_HOW TO COMPLETE THIS TASK_
Below are some records. Pull every line that contains the word "screenshot".

[GIVEN RECORDS — start]

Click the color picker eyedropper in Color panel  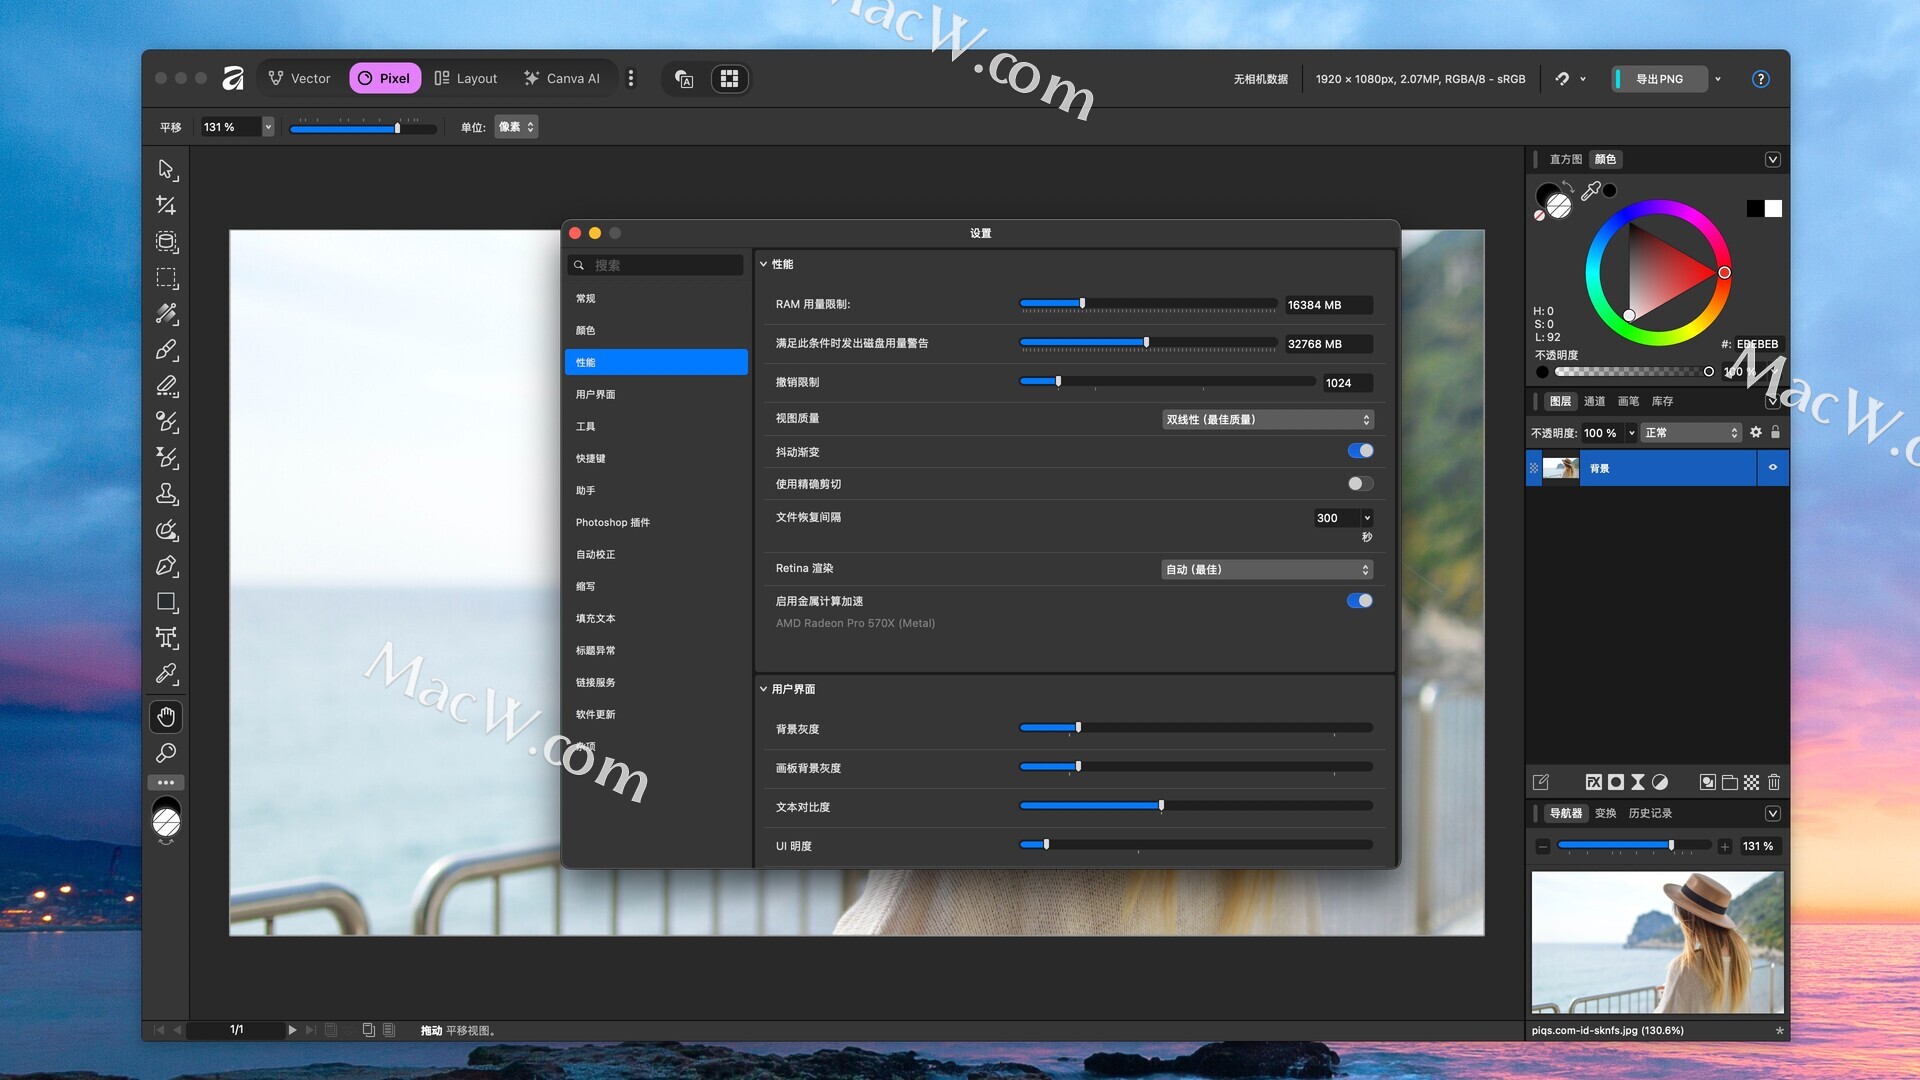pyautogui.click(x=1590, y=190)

[GIVEN RECORDS — finish]
[GIVEN RECORDS — start]

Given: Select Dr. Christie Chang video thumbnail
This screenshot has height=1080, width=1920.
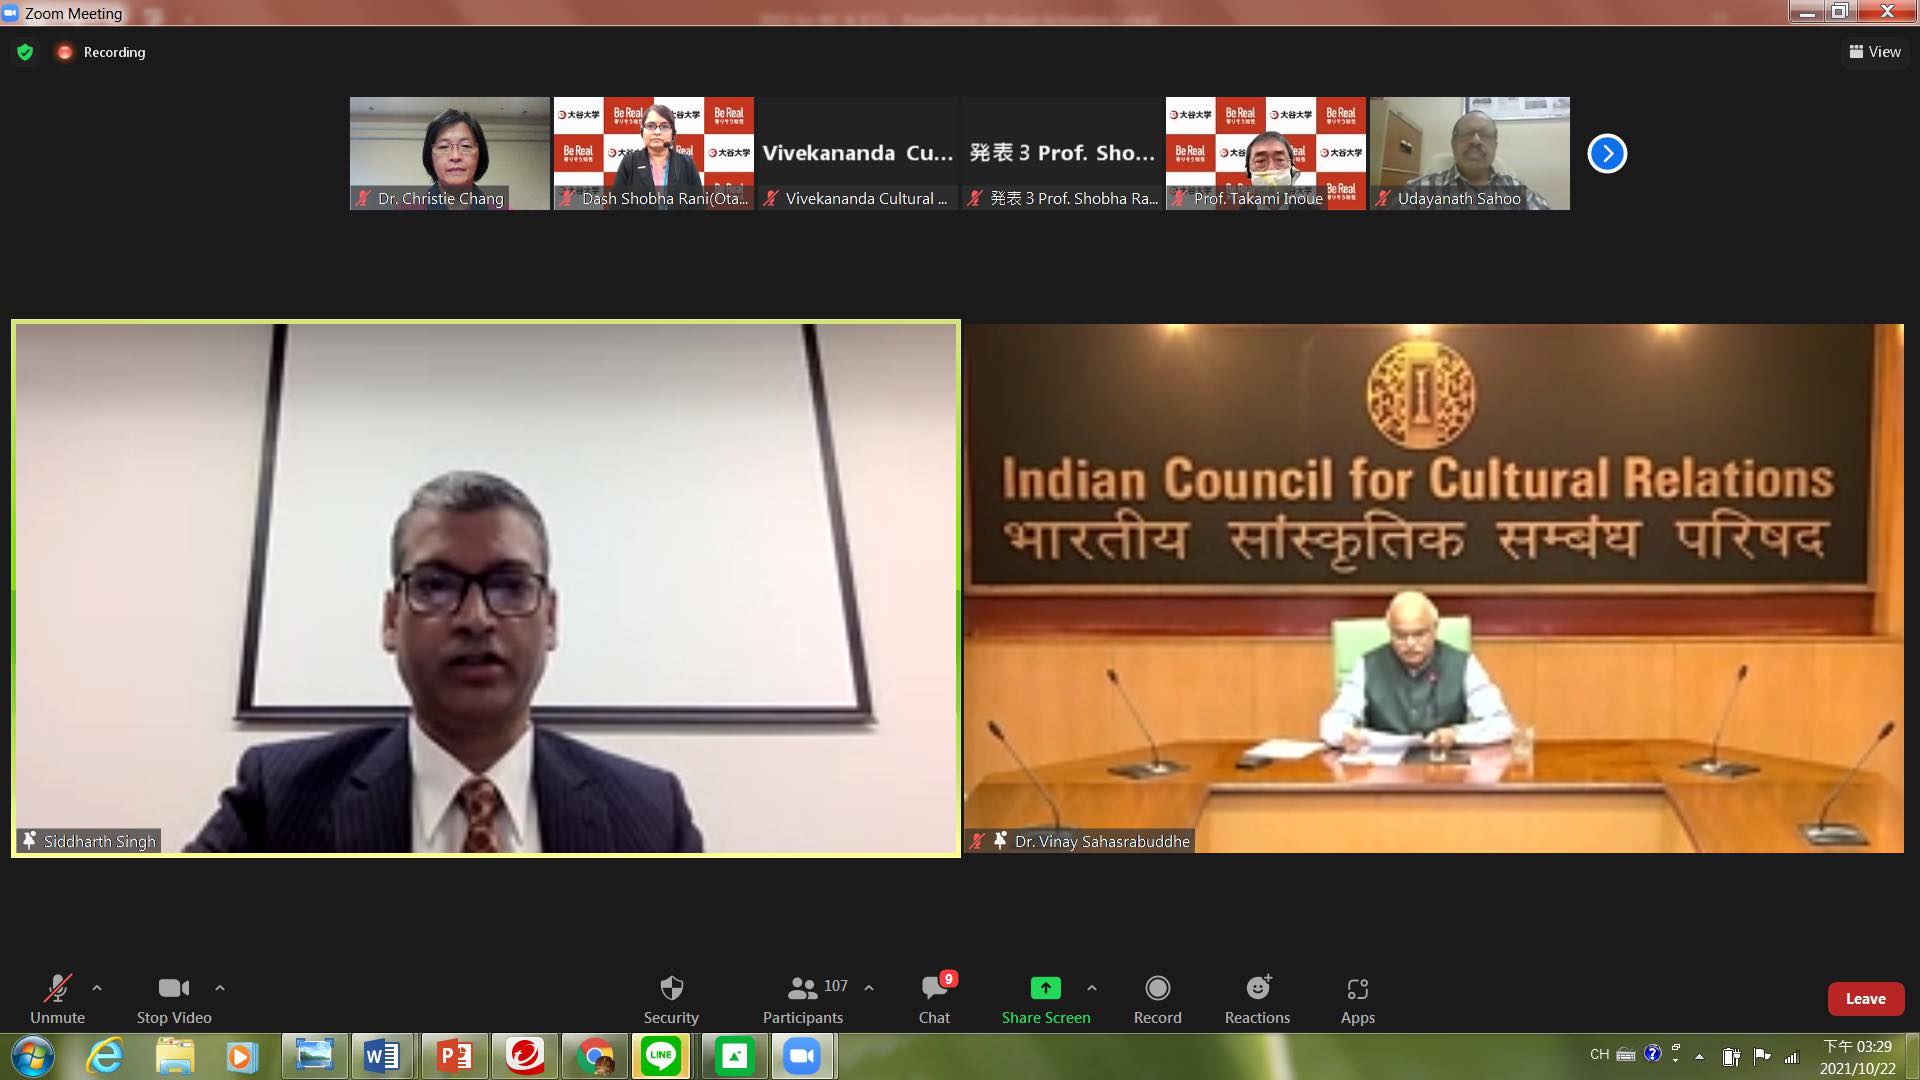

[GIVEN RECORDS — finish]
[GIVEN RECORDS — start]

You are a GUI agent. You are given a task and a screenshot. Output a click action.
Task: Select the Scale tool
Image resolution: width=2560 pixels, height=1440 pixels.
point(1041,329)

[GIVEN RECORDS — finish]

_WRITTEN RESPONSE_
This screenshot has height=1080, width=1920.
You are a GUI agent. You are given a task and a screenshot. Output a click action.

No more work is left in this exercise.